• _Stored data_:
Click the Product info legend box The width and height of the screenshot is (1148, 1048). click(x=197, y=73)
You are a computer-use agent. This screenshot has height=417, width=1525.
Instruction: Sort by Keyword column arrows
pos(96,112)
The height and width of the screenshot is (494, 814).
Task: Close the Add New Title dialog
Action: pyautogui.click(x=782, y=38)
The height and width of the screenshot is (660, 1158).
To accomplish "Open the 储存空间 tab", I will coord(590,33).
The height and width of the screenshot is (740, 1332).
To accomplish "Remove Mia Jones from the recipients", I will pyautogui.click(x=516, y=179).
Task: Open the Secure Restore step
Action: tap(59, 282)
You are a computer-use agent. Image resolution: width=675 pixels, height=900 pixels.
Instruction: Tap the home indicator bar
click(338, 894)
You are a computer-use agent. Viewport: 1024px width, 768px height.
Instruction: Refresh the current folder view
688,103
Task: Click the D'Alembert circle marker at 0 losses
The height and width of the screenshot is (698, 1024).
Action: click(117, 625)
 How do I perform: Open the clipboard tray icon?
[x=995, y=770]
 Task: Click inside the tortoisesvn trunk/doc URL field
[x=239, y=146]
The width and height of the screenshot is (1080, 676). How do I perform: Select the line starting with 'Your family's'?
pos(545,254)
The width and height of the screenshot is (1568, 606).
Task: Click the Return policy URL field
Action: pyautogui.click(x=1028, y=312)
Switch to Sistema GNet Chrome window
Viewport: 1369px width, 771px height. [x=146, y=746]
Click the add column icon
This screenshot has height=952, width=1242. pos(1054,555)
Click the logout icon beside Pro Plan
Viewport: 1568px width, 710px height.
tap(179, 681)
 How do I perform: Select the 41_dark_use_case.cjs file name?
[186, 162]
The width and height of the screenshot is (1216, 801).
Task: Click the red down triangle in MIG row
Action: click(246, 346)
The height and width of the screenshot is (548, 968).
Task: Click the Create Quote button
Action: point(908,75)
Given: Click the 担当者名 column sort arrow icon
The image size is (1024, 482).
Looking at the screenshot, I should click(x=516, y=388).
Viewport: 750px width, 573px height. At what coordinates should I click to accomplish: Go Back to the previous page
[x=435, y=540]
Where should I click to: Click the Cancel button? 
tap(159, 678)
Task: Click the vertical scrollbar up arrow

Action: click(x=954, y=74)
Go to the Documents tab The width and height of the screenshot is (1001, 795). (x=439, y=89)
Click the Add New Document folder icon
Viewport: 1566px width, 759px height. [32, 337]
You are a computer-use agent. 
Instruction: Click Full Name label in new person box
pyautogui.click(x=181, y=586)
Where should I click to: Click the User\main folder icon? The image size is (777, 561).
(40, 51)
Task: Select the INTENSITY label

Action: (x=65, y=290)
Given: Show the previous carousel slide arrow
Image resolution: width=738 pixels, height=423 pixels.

• _What this task involves_:
Scan the records for lines with the word "computer". Report how many, with no other words.

• _Response to this exercise_:
4